REQUIREMENT - From the line with "[ВКонтакте] (434, 1494)" through the line with "Красотули (770, 60)", inclusive, return each line of the data below exactly and leave the rest out.

------

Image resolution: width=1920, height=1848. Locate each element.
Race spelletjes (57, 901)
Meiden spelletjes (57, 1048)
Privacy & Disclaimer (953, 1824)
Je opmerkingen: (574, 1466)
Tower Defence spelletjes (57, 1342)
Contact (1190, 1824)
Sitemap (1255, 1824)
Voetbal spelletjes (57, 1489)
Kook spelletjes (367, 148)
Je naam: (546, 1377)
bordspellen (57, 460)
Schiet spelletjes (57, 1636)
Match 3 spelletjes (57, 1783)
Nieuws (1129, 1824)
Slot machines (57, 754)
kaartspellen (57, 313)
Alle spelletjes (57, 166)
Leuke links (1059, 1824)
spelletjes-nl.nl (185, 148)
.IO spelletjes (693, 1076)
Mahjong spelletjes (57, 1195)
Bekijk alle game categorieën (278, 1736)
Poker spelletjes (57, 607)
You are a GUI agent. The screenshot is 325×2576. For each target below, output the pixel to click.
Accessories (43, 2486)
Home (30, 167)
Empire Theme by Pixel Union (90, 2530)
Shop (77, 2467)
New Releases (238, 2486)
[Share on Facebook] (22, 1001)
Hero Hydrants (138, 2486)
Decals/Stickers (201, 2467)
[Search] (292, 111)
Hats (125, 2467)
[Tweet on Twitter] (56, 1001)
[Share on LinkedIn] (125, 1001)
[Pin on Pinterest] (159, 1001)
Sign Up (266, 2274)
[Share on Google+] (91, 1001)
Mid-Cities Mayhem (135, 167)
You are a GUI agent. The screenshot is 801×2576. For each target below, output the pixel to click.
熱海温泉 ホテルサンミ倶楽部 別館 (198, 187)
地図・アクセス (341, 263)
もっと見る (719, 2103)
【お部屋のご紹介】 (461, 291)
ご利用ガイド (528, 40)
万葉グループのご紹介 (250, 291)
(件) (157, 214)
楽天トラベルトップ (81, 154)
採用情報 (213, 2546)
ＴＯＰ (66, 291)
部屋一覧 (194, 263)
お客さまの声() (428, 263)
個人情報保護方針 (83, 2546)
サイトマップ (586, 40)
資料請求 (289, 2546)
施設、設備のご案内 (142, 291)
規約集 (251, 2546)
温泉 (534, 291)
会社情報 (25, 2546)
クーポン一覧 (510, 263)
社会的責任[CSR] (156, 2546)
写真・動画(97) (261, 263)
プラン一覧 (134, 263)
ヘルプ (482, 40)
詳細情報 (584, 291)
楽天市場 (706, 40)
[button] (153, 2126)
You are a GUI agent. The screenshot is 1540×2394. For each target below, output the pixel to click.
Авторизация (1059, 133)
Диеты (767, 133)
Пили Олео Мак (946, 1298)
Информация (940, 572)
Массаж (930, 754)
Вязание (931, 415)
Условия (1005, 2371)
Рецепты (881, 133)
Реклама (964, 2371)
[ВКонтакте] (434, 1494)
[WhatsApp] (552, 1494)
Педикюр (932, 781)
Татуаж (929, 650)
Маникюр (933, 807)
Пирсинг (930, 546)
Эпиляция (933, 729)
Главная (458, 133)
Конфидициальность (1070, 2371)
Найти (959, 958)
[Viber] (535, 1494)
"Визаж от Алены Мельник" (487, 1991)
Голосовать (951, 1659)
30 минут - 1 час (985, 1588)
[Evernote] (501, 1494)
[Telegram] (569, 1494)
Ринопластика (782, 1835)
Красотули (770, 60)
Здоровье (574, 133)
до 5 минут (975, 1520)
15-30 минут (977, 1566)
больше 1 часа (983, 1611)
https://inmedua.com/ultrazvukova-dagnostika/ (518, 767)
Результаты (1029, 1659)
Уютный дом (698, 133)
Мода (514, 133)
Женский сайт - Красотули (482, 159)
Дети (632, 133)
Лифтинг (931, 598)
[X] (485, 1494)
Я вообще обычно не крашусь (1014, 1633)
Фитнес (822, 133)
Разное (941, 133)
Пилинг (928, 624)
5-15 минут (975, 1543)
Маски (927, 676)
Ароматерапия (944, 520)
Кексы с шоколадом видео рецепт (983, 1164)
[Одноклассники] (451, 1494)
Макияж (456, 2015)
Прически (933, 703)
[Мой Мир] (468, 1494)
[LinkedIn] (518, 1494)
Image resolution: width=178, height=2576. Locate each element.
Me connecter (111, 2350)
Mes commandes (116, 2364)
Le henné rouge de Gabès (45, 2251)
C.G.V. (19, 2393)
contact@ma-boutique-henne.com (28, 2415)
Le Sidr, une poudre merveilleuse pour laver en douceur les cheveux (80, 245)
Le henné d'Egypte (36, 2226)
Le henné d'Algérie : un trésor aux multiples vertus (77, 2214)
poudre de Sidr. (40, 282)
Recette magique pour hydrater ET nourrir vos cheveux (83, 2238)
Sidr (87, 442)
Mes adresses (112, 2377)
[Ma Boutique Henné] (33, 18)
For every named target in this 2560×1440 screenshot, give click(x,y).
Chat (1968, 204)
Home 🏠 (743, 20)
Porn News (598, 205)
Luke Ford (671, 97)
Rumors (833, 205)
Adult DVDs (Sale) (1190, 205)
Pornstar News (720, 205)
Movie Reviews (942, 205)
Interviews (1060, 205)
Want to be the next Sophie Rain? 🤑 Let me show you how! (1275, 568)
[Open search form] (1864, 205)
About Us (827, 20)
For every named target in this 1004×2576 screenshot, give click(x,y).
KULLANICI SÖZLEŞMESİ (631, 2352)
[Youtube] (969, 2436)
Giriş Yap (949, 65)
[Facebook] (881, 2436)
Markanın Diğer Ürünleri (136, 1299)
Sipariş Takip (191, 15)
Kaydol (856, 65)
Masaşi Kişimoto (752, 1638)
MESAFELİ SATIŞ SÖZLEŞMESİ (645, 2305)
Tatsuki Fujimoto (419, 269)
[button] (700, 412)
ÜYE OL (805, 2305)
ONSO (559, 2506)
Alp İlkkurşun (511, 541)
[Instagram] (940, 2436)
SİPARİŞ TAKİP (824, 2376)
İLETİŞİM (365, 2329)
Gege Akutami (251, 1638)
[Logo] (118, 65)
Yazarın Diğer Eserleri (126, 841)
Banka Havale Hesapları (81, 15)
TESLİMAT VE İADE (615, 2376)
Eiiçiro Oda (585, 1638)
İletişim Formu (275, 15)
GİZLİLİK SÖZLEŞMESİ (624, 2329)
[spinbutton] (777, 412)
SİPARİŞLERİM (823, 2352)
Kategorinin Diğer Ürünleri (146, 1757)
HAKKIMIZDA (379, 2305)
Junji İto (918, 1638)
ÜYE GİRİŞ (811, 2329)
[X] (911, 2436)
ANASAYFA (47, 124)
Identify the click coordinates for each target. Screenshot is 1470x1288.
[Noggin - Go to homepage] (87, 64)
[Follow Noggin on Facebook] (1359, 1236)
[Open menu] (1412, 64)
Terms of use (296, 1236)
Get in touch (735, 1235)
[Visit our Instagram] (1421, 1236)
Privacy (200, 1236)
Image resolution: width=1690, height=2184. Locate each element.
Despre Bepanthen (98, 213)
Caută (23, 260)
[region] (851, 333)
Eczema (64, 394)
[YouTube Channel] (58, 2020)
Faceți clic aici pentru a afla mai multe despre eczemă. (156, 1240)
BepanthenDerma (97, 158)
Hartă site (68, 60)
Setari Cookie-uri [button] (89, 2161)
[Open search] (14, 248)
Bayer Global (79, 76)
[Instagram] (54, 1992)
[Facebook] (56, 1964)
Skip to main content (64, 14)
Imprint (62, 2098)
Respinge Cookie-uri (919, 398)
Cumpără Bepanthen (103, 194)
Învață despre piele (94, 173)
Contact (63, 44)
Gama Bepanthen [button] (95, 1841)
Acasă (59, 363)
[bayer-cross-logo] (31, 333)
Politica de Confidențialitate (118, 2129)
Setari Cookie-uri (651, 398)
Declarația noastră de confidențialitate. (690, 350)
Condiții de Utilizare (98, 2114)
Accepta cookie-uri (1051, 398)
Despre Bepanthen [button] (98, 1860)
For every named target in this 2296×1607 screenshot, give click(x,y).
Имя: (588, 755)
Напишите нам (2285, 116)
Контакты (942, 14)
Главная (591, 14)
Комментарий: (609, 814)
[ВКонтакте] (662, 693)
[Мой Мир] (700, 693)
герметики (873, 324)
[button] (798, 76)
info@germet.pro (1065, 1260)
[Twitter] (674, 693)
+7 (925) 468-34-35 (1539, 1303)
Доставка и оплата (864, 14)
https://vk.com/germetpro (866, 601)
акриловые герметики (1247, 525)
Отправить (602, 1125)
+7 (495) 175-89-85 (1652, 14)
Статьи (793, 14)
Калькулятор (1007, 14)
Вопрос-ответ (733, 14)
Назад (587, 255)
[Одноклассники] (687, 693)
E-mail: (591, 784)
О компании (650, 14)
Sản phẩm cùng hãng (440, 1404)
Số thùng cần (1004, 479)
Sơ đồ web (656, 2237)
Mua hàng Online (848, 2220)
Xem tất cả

------

SOLUTION TO THE PROBLEM -
[ВКонтакте] (434, 1494)
[WhatsApp] (552, 1494)
Педикюр (932, 781)
Татуаж (929, 650)
Маникюр (933, 807)
Пирсинг (930, 546)
Эпиляция (933, 729)
Главная (458, 133)
Конфидициальность (1070, 2371)
Найти (959, 958)
[Viber] (535, 1494)
"Визаж от Алены Мельник" (487, 1991)
Голосовать (951, 1659)
30 минут - 1 час (985, 1588)
[Evernote] (501, 1494)
[Telegram] (569, 1494)
Ринопластика (782, 1835)
Красотули (770, 60)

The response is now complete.